Copy out the lines below word for word, leaving out the pictures.

╭──

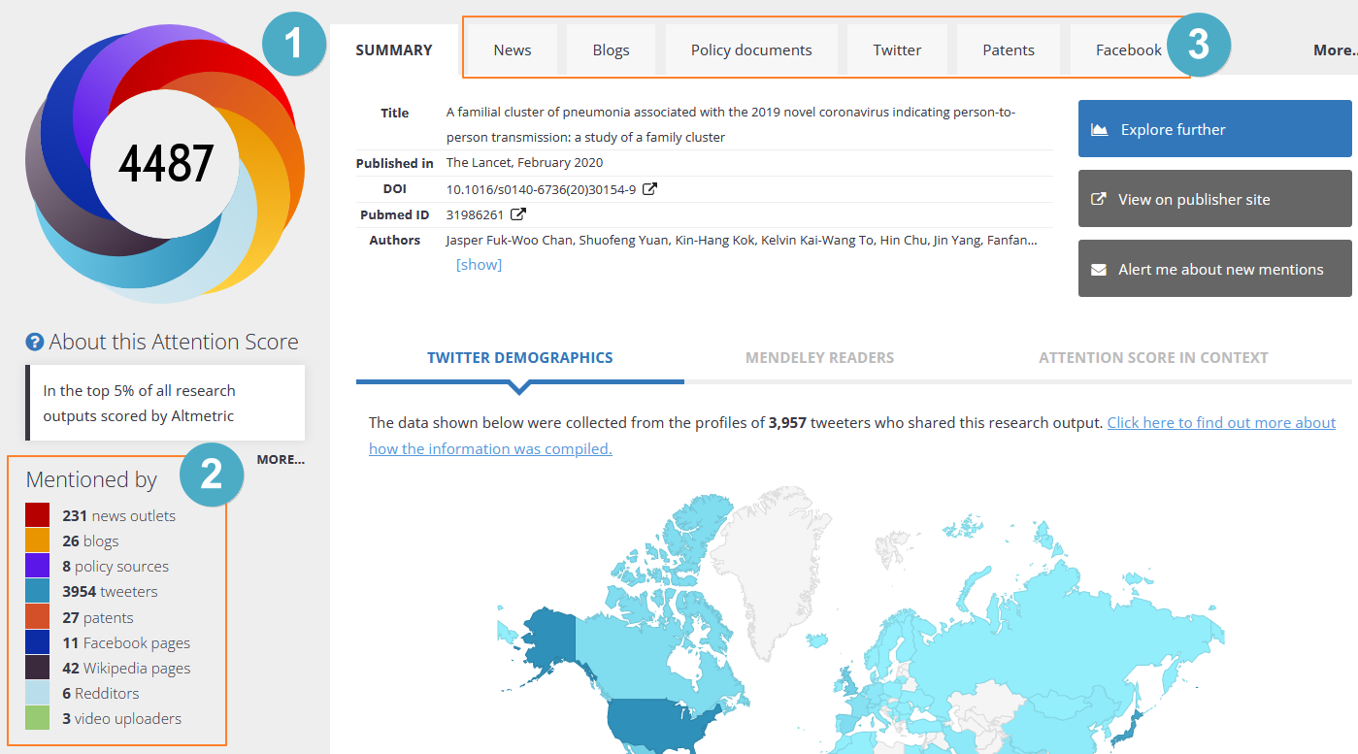
Task: Switch to the News tab
Action: tap(512, 49)
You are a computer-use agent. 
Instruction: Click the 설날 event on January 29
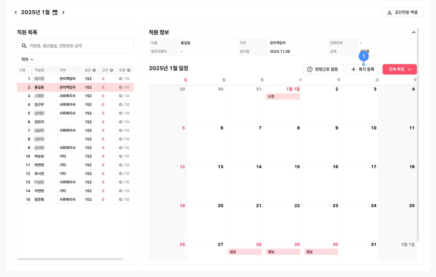click(x=283, y=252)
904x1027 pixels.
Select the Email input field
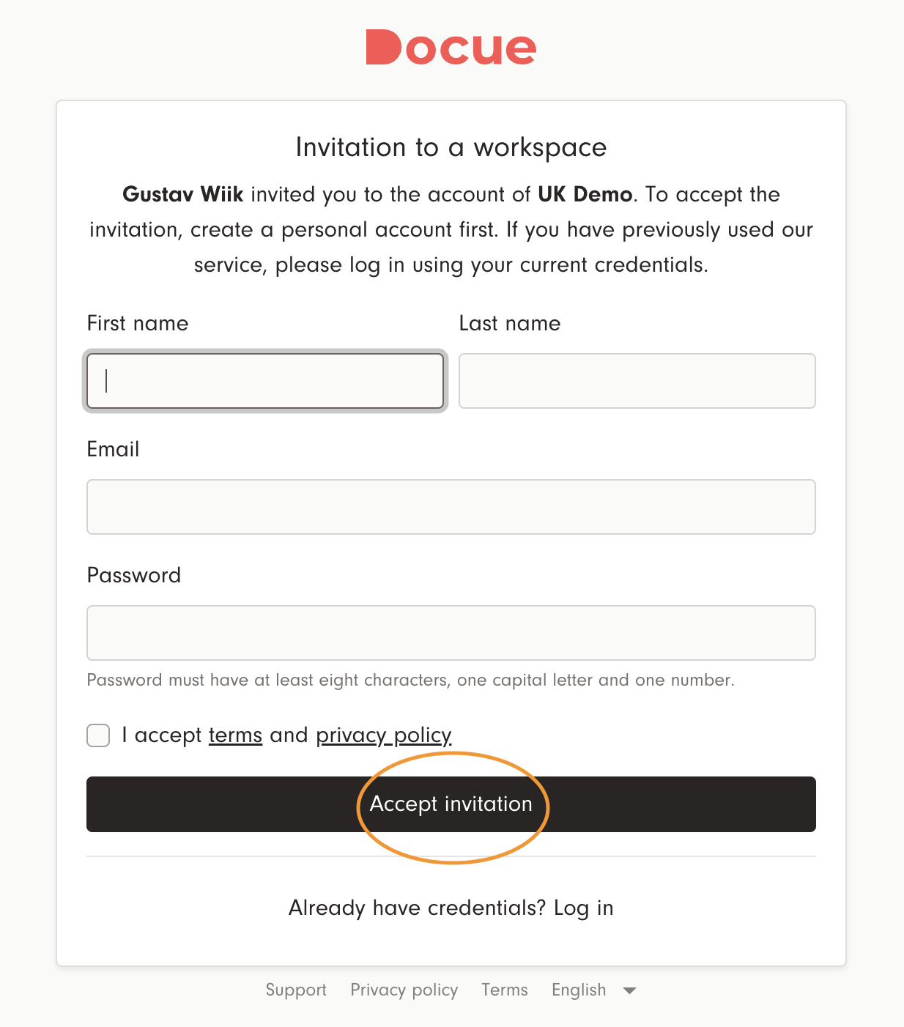point(451,507)
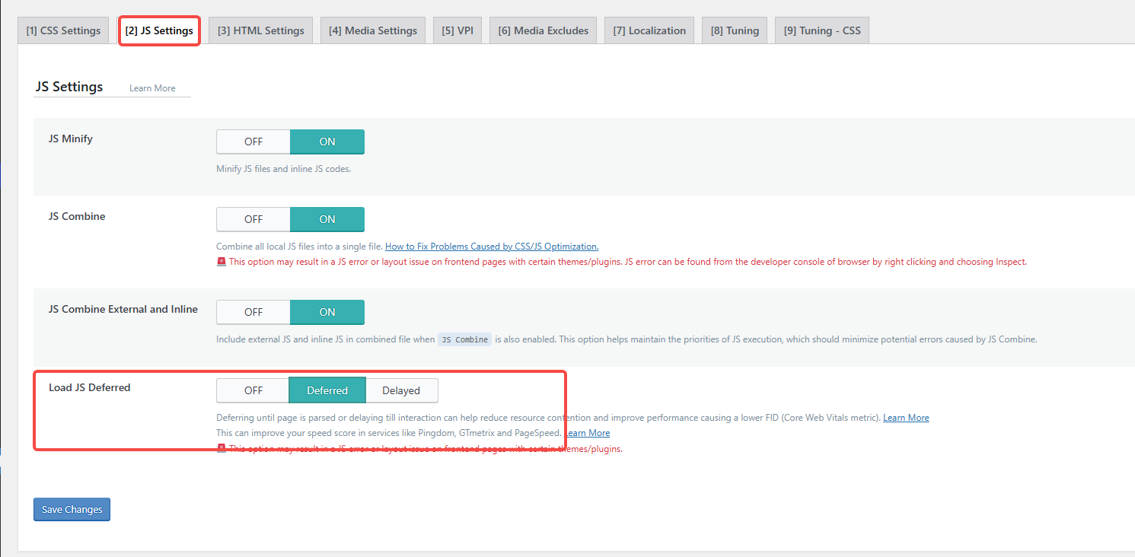Image resolution: width=1135 pixels, height=557 pixels.
Task: Select Delayed option for Load JS
Action: 401,390
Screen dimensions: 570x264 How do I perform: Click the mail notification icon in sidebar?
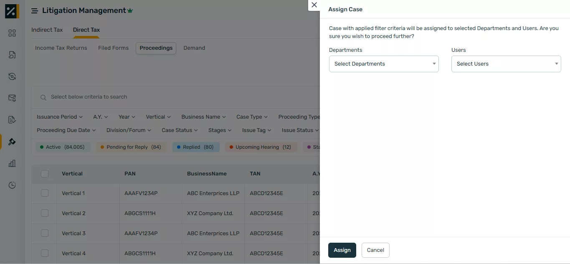pos(12,98)
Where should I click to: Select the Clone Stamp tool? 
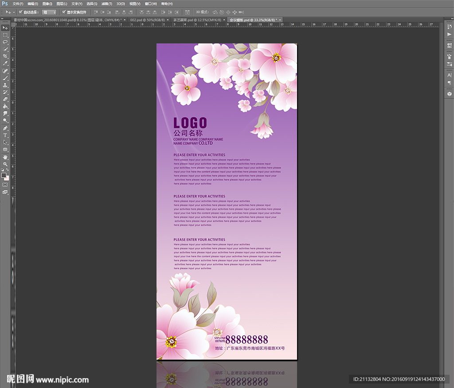5,85
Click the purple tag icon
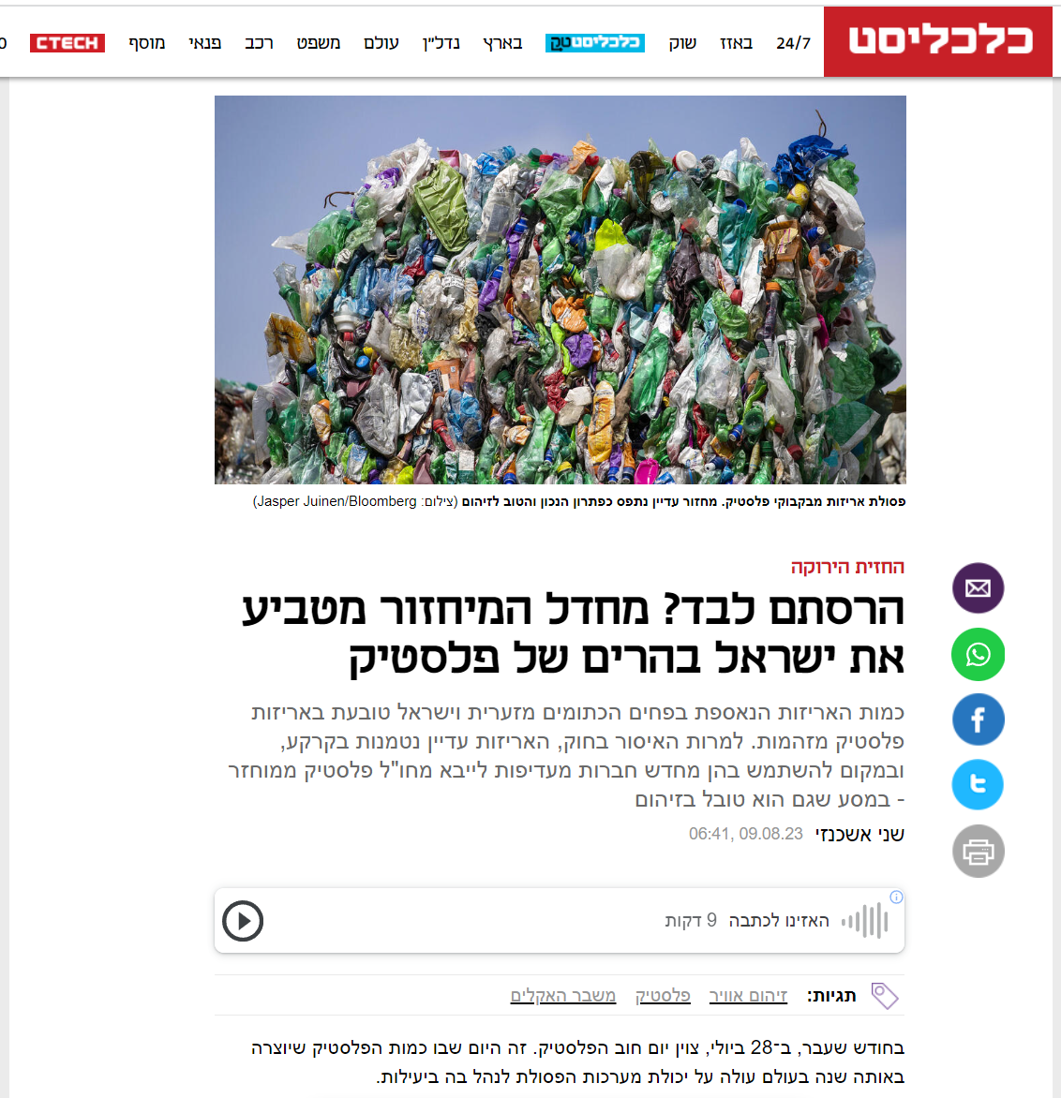The image size is (1061, 1098). (x=885, y=996)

╰──

EXERCISE OUTPUT:
Task: Switch to the News tab
Action: tap(512, 49)
You are a computer-use agent. 
Instruction: Click the 설날 event on January 29
click(x=283, y=252)
904x1027 pixels.
Select the Email input field
point(451,507)
Image resolution: width=1135 pixels, height=557 pixels.
Task: Select Delayed option for Load JS
Action: 401,390
Screen dimensions: 570x264 How do I perform: Click the mail notification icon in sidebar?
pos(12,98)
Where should I click to: Select the Clone Stamp tool? 
5,85
Click the purple tag icon
The image size is (1061, 1098). (x=885, y=996)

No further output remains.